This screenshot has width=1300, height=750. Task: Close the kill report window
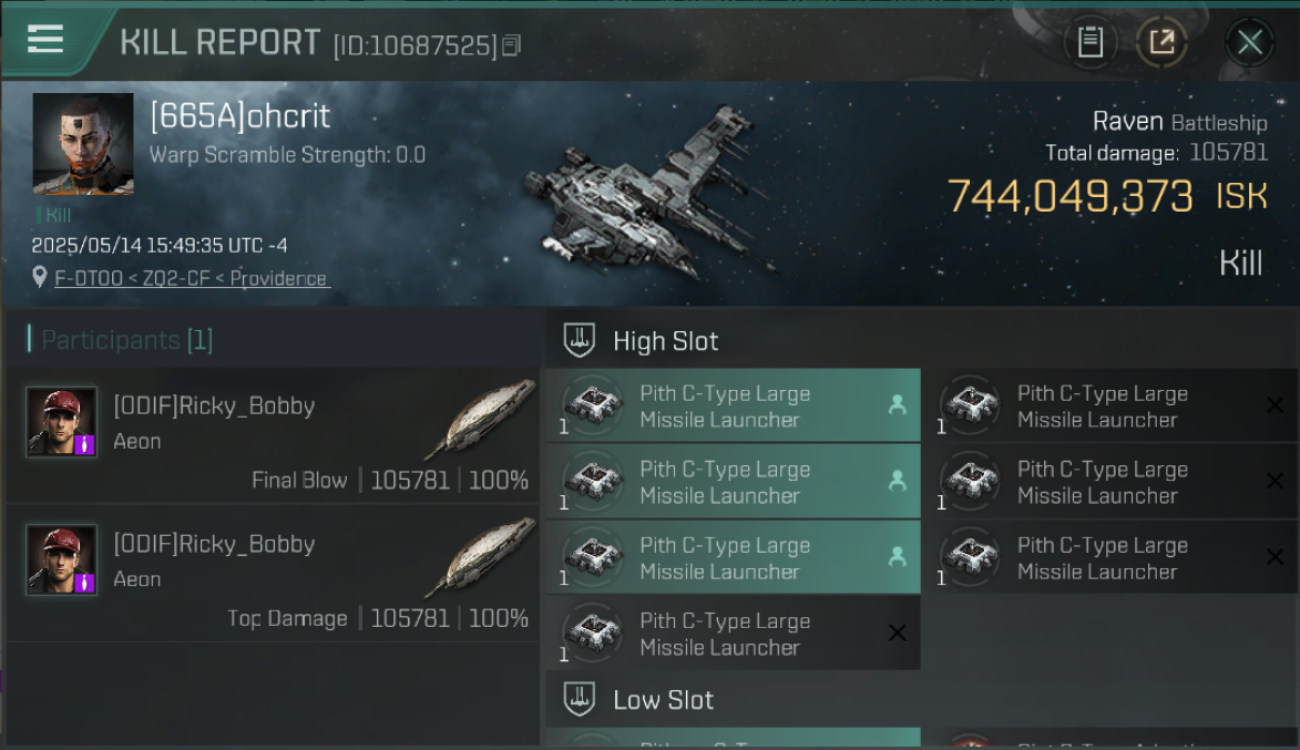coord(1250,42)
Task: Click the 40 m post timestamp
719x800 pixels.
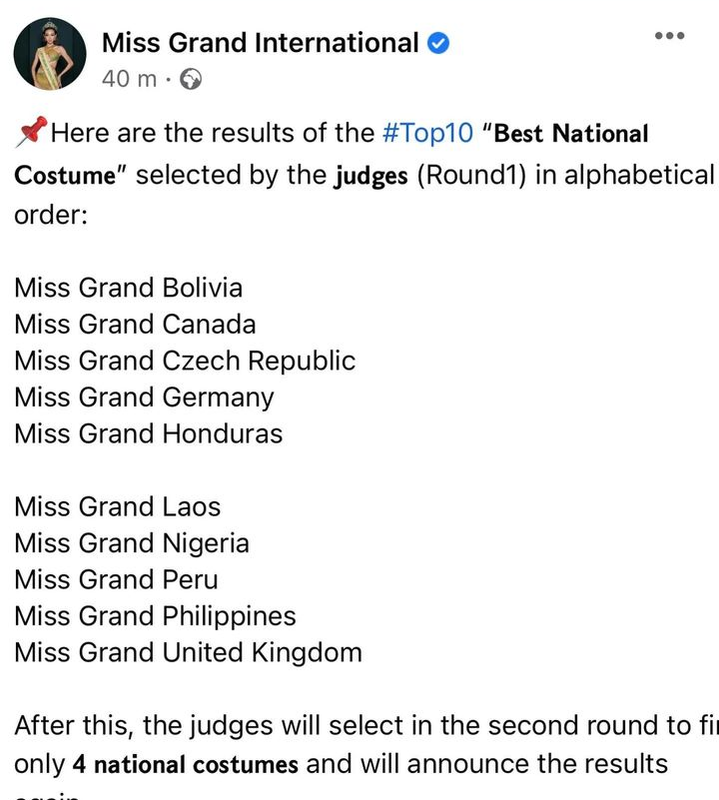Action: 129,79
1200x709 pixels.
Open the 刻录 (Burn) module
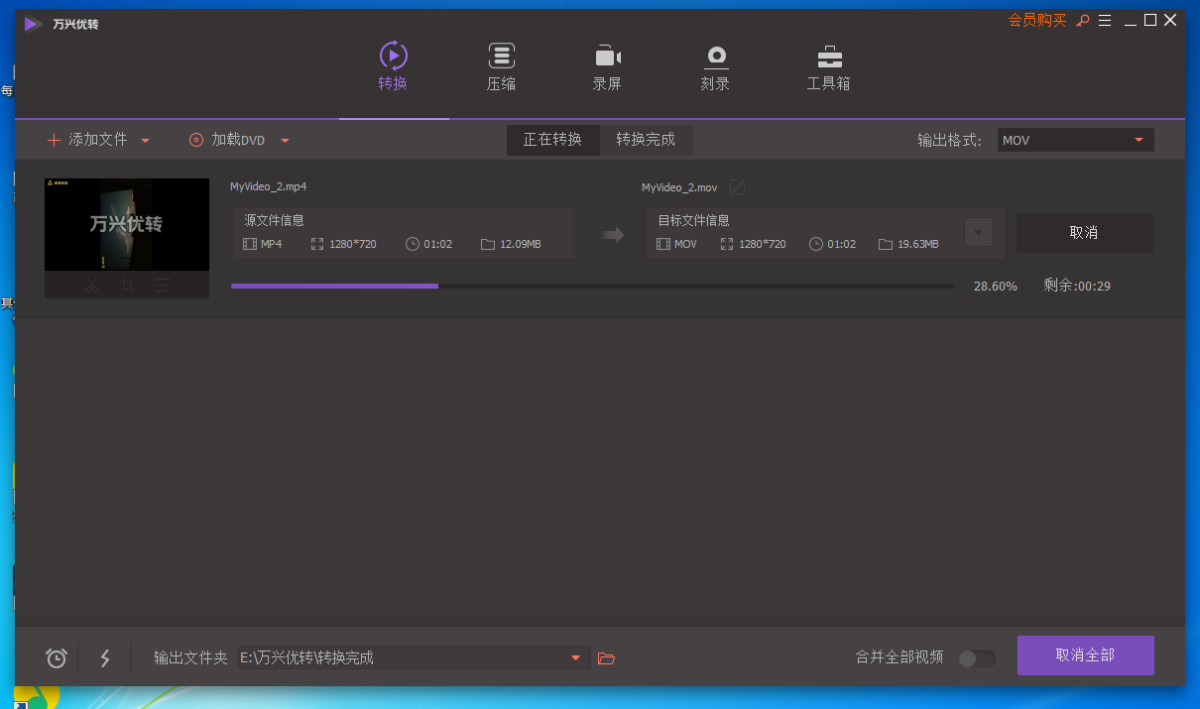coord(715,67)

================

Output the full set of records above without changing a word, and drop the images.

This screenshot has width=1300, height=750. Task: Close the kill report window
coord(1250,42)
Task: Click the 40 m post timestamp
719x800 pixels.
Action: 129,79
1200x709 pixels.
Open the 刻录 (Burn) module
coord(715,67)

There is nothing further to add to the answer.